The European Union has also been working on its cybersecurity legislation, having put into place its NIS Directive (Directive on security of network and information systems), which must be implemented by the EU Member States by May 2018. This Directive obliges critical institutions and infrastructures to have basic minimum cybersecurity standards.

However, in this fast-evolving brave new digital world, catching-up just ain’t good enough. The pace and extent of digitalisation is so fast and wide that legislation needs to adapt accordingly. That means not just reacting but pro-actively considering and putting into place cybersecurity safeguards for emerging fields.

Digitalisation is a base innovation, similar to the invention of electricity. It is spreading like wildfire into every sector, service and product. Everything is becoming connected. The Internet of Things is a prime example where regular products from coffee machines to baby dolls are being digitised. But our cybersecurity legislation is not taking it into account. These devices don’t need to have any basic cybersecurity standards. As such, the Internet of Things can through cyber-manipulation actually turn into an Internet of Wild Things.

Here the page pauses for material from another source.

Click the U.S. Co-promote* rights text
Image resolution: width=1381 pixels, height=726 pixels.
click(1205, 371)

Just last year, a massive cyberattack took control over thousands of internet-connected devices – ranging from cameras, kettles, thermostats and TVs – to then use this “zombie army” of things to take down sites such as Twitter, Spotify and Paypal.

These internet-connected products are often sold as “smart devices”. They’re not. Without basic cybersecurity standards, they’re stupid devices. They open a cyber door into our digital and physical lives. They can be the entry point, allowing someone to cross-over into other digital areas such as your credit card details. They can create vulnerability. As has also been shown in automated cars that have been hacked into and hijacked so to speak.

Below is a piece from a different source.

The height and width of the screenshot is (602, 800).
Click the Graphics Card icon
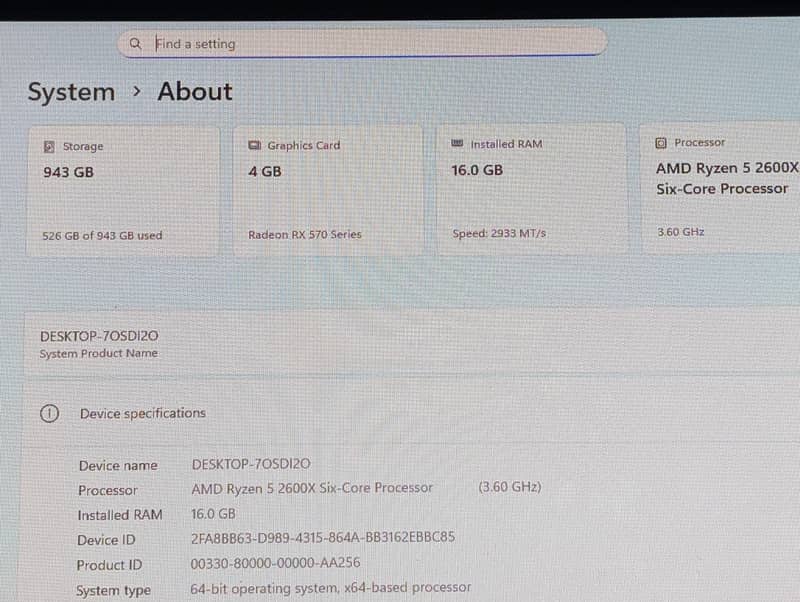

There’s a large vacuum in this field that needs to be filled. And the longer it takes to fill it, the more vulnerable digital society will become. Because any new legislation calling for basic IT standards on connected devices would arguably only count for new devices sold in the market. But what about all those old smart devices that are already in circulation?

Secondly, there’s another fundamental question to be asked about connected devices. Let’s be realistic: a one-off cybersecurity standard won’t do. Cybersecurity is a non-stop game where software needs to be continually updated and expanded. That was also one of the reasons why so many computers had been infected by WannaCry – they were running out-of-date versions of Windows. How will such a process for updating connected devices be put into place? Is it realistic and would companies want to take on that responsibility? And what will its impact be? Izabella Kaminska, recently asked in an op-ed in the Financial Times what would happen in the case of self-driving cars, if one encounters “the spinning wheel of death (ie. a software update) just when they need to rush to hospital?” Digital systems can have physical effects.

The European Parliament in a recently adopted Report on Digitising European Industry has brought attention to this issue of connectivity. The report raises the issue that “producers are responsible for ensuring safety and cybersecurity standards as core design parameters” and that “cyber security requirements for the Internet of Things…would strengthen European cyber-resilience”. Hear Hear! The European Union Agency for Network and Information Security (ENISA) has also been promoting this issue, highlighting its damage potential.

Basic IT security parameters need to be put into place to ensure the Internet of Things doesn’t turn into the Internet of Wild Things. European policymakers need to move this issue forward in spite of industry moaning. As a first step, they could adapt public procurement rules in such a way that any connected device would be required to have basic cybersecurity standards.